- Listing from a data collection
— BEGIN —

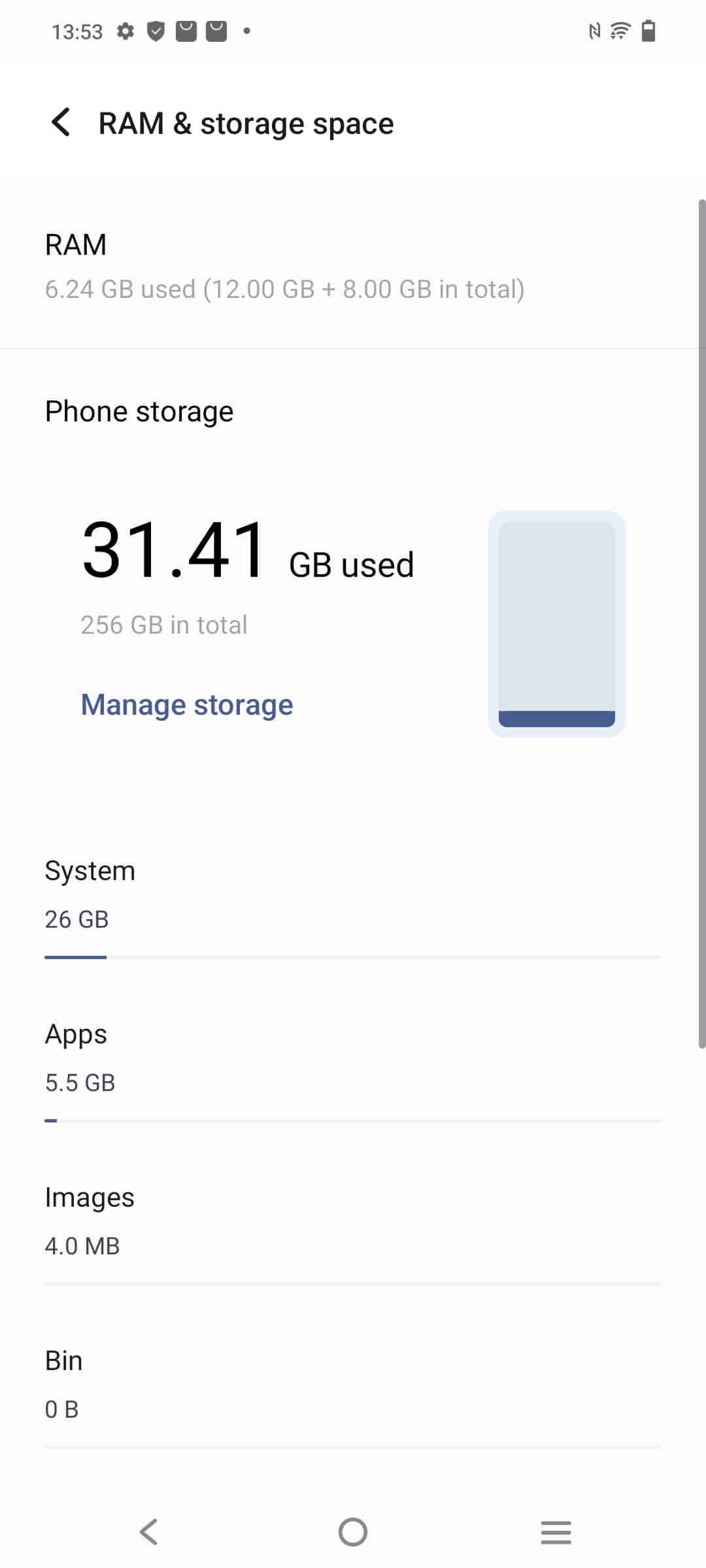706x1568 pixels.
Task: Open the Manage storage link
Action: point(187,705)

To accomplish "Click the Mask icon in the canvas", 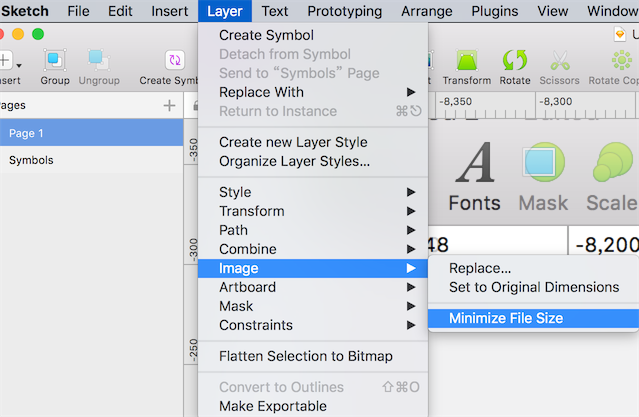I will (543, 177).
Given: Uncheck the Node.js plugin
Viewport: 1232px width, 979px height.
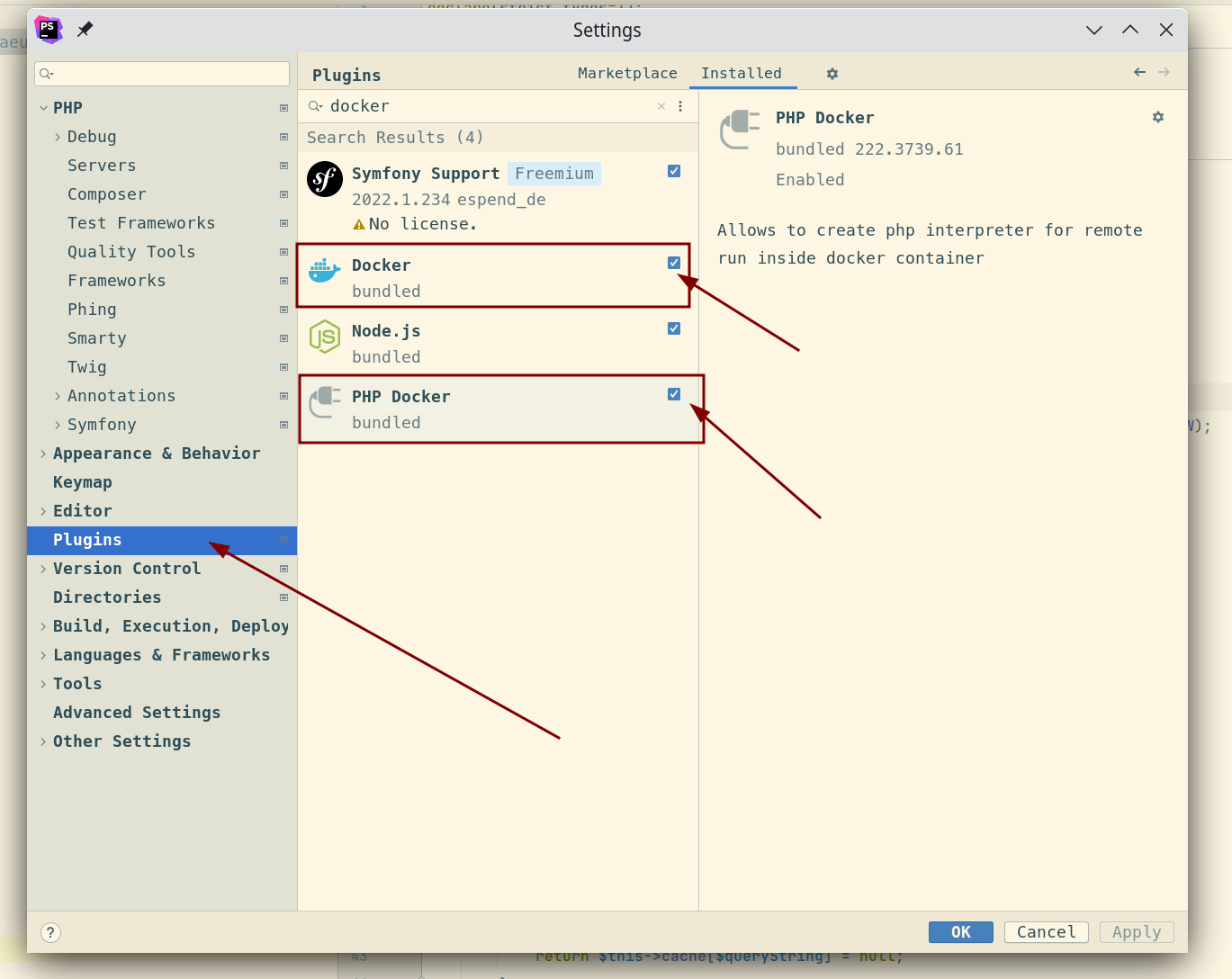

— END —

- TO BE DONE
How many lines in the listing above contain the string "width"? Count only matches with the same case, and reply with the number alone.

- REPLY TO THE EXERCISE
1